Писатель закивал. Он не знал точно, что исполнять. Но был готов.
Среди присутствовавших был Шолохов – автор знаменитого «Тихого Дона». В то время уже появились слухи, что он украл роман у репрессированного казачьего офицера – не верили, что этот молодой и столь неинтеллектуальный человек мог написать великую книгу.
Шолохов был его писатель. Сталин запретил разговоры под угрозой ареста, но слухи продолжались, ибо никто не понимал, почему так жалко и странно ведет себя сам Шолохов, почему он не борется за свою репутацию.
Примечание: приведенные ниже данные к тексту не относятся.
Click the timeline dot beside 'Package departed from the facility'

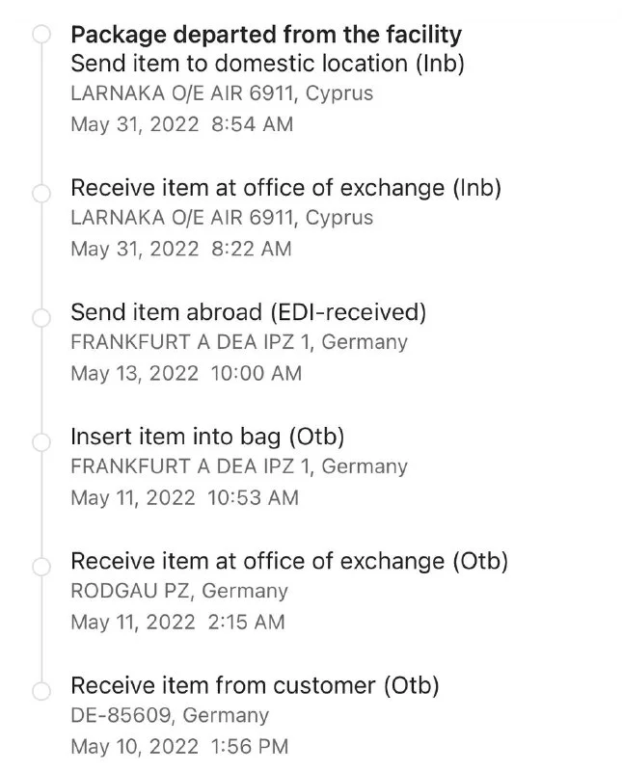click(x=41, y=36)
Авторство «Тихого Дона» стало одной из литературных загадок века.
На самом деле все объяснимо. Бедный Шолохов не смел ничего доказывать, ибо незадолго до выхода книги был арестован человек, жизнь которого послужила основой для романа.
Из рассекреченного дела: «6 июня 1927 года на коллегии ГПУ заслушали дело номер 45 529 по обвинению гражданина Ермакова… Постановили: Ермакова Харлампия Васильевича – расстрелять».
В деле – фотография молодого усатого казака и биография Ермакова. Это биография Григория Мелехова, героя «Тихого Дона». Так же, как и Мелехов, Ермаков был призван на военную службу в 1913 году, воевал, был награжден четырьмя Георгиевскими крестами, произведен в хорунжии. Так же дрался с бандами полковника Чернецова на стороне красных, так же вел себя во время восстания в станице Вешенской и так далее.
Любопытнейший документ находится в деле – письмо к Ермакову молодого Шолохова, тогда еще малоизвестного писателя: «Москва. 06.04.26. Уважаемый товарищ Ермаков! Мне требуется получить от вас некоторые дополнительные сведения относительно эпохи 1919 года, надеюсь, что вы не откажете мне в любезности сообщить эти сведения… полагаю быть у вас в мае – июне сего года. С приветом Шолохов».
Да, Шолохов не мог привести самое простое доказательство своего авторства – имя героя и информатора. Это значило зарубить книгу: ведь Харлампий Ермаков, герой лучшего советского романа, был врагом народа, расстрелянным ГПУ.
Ермаков был реабилитирован только в 1989 году, уже после смерти Шолохова. Так что писателю до конца жизни пришлось молчать. И пить.